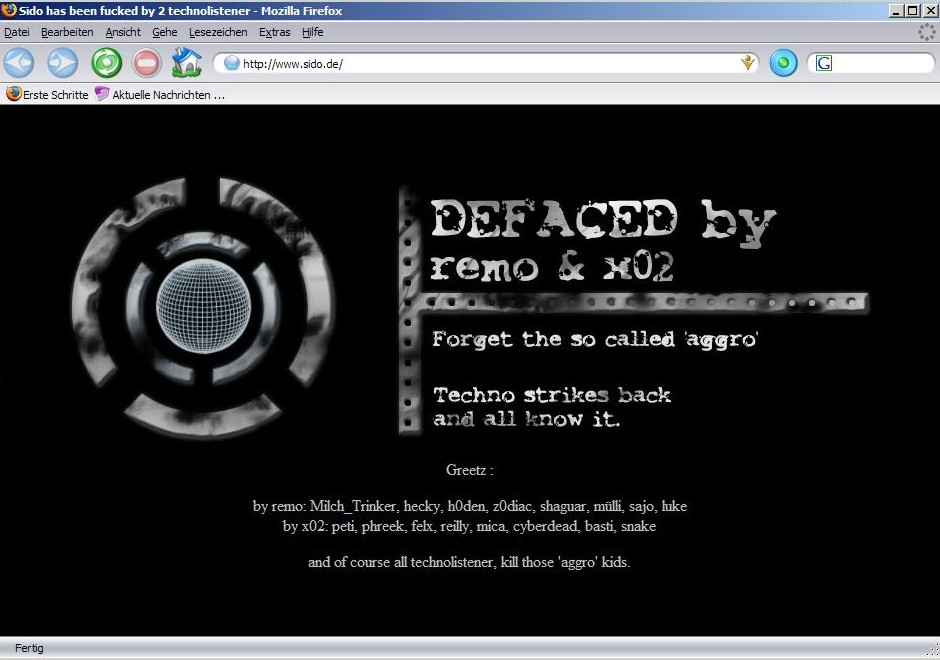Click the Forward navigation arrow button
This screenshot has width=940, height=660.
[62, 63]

----

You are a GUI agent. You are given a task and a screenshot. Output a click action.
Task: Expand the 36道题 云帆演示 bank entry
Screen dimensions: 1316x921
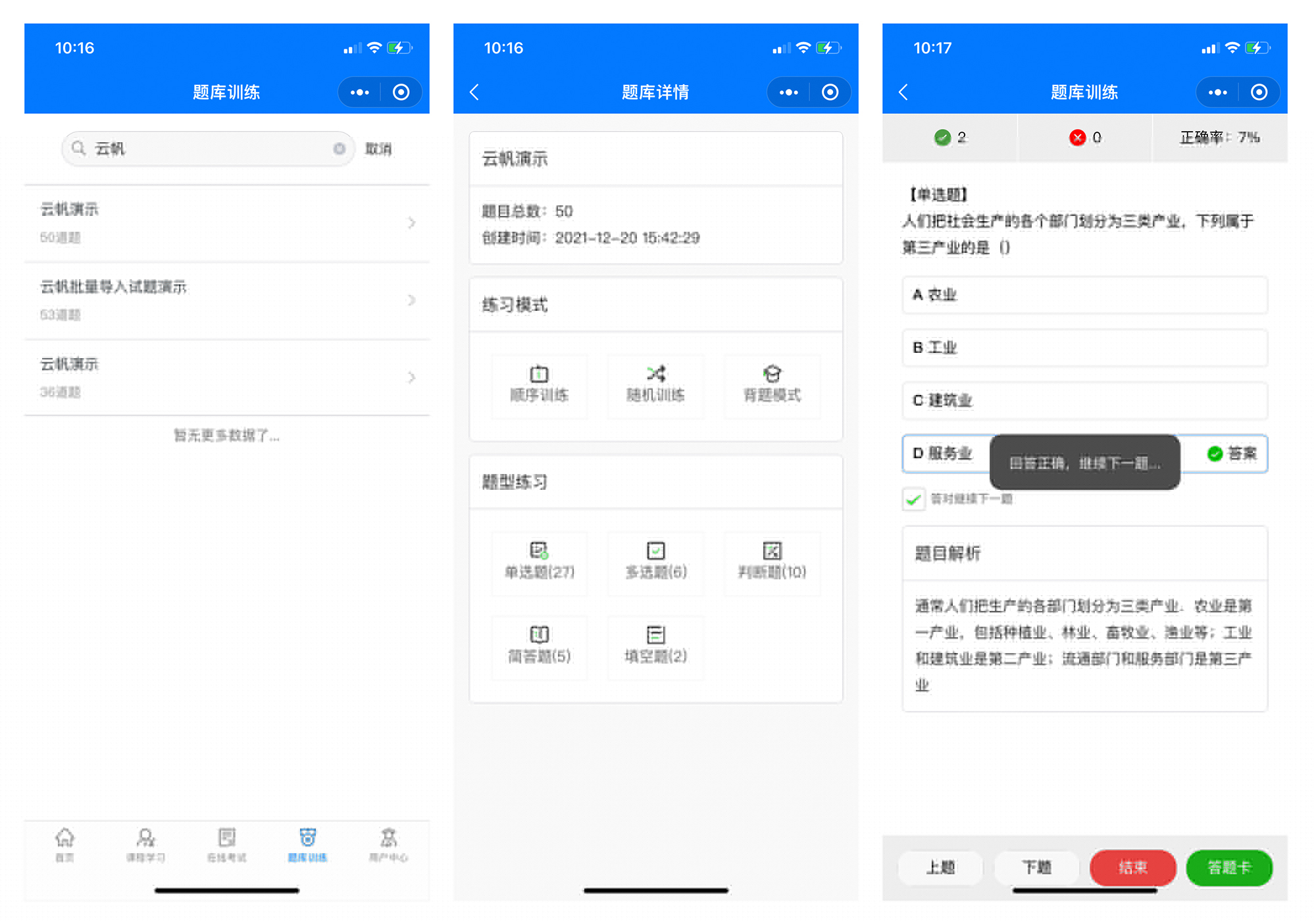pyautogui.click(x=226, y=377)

----

Show each line of the data above that contains the string "screenshot".

> **Reply to the task**:
This screenshot has width=940, height=660.
You are a GUI agent. You are given a task and a screenshot. Output a click action.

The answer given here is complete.